- Mink Shoals Location within West Virginia and the United States Mink Shoals Mink Shoals (the United States)
- Coordinates: 38°23′22″N 81°35′5″W﻿ / ﻿38.38944°N 81.58472°W
- Country: United States
- State: West Virginia
- County: Kanawha
- Time zone: UTC-5 (Eastern (EST))
- • Summer (DST): UTC-4 (EDT)
- ZIP codes-: 25302
- Area code: 304

= Mink Shoals, West Virginia =

Mink Shoals is an unincorporated community along U.S. Route 119 in Kanawha County, West Virginia, United States and can be accessed by Interstate 79, Exit 1. It is located on the Elk River and has a public access site of the Elk River. Its rural-like feel attracts many residents, although it is only slightly over two miles from the Charleston city limits. It is located at an altitude of 571 feet (174 m). It also has an elementary school, Shoals Elementary.

==History==

Mink Shoals' first resident was Felix Mayer.
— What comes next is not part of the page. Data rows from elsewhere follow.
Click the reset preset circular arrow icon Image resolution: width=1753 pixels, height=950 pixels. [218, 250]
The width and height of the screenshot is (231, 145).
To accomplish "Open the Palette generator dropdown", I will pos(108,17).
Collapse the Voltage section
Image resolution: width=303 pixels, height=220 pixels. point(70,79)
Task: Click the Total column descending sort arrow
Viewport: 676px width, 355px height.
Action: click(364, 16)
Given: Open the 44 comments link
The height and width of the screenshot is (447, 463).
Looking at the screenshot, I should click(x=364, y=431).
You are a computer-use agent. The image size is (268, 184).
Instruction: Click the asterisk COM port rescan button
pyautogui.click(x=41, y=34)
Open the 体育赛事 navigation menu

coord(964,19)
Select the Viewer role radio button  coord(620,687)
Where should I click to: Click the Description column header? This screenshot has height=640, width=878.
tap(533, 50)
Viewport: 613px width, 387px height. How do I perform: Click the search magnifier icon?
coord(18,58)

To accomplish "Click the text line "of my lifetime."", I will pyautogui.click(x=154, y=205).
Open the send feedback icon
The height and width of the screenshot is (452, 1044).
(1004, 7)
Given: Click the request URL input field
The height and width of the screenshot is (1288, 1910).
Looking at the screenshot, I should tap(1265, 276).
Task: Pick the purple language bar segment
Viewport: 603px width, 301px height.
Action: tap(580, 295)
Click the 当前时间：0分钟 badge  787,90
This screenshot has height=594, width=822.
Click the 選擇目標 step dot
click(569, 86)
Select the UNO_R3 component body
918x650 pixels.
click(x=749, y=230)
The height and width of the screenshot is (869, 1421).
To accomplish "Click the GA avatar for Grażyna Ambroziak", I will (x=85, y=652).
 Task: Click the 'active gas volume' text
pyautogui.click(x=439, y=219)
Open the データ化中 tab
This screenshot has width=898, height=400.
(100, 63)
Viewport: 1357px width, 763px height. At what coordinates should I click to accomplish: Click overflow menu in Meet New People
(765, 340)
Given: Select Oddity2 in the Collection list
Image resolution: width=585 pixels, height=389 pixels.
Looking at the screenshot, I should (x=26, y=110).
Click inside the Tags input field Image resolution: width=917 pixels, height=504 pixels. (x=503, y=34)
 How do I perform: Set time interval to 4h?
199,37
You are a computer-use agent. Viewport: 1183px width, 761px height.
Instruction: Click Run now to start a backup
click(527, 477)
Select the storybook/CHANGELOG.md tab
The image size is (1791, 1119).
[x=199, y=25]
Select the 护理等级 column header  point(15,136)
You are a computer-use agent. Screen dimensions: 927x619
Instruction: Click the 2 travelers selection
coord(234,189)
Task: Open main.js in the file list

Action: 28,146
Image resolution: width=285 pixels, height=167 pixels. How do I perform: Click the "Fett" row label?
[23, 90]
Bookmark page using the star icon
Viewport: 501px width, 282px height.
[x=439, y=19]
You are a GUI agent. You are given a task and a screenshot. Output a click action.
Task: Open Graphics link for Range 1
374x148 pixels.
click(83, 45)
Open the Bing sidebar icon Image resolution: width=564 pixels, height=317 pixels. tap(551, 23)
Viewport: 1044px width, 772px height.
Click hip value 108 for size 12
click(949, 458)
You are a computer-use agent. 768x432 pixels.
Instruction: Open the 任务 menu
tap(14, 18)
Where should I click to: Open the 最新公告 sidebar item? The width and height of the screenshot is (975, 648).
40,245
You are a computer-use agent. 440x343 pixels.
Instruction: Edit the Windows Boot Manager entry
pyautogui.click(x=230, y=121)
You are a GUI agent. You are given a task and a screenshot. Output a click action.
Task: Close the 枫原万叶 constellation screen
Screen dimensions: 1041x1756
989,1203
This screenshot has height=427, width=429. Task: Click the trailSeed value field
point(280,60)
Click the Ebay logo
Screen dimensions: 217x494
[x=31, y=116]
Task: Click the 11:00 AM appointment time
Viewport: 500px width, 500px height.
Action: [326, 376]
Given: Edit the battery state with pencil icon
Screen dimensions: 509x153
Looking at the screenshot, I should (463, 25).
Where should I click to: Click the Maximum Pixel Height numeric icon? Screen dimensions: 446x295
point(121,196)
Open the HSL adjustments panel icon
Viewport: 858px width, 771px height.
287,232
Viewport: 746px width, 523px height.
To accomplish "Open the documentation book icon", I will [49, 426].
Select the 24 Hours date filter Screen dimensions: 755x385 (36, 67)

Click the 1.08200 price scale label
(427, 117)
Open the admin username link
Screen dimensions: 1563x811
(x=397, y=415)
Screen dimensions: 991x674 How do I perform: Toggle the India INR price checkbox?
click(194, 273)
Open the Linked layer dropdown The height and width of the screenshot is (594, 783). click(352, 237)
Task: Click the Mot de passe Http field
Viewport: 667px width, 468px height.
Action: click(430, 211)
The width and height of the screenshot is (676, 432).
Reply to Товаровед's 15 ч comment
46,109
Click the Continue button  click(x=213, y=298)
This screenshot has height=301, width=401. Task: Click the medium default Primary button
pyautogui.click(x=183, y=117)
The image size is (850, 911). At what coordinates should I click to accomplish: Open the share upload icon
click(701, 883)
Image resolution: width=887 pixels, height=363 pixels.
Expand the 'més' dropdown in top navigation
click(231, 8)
Felix was born in Wertenberg, Germany on August 17, 1829. Felix married Dorothy Ryder and cleared a farm along what is now the Dutch Road area, which became one of the most successful in the county. Among Felix and Dorothy's sons were George and Frank Mayer. Frank was born in 1860 and was a prominent figure in Kanawha County. All of these people are buried in a private family cemetery on Dutch Road.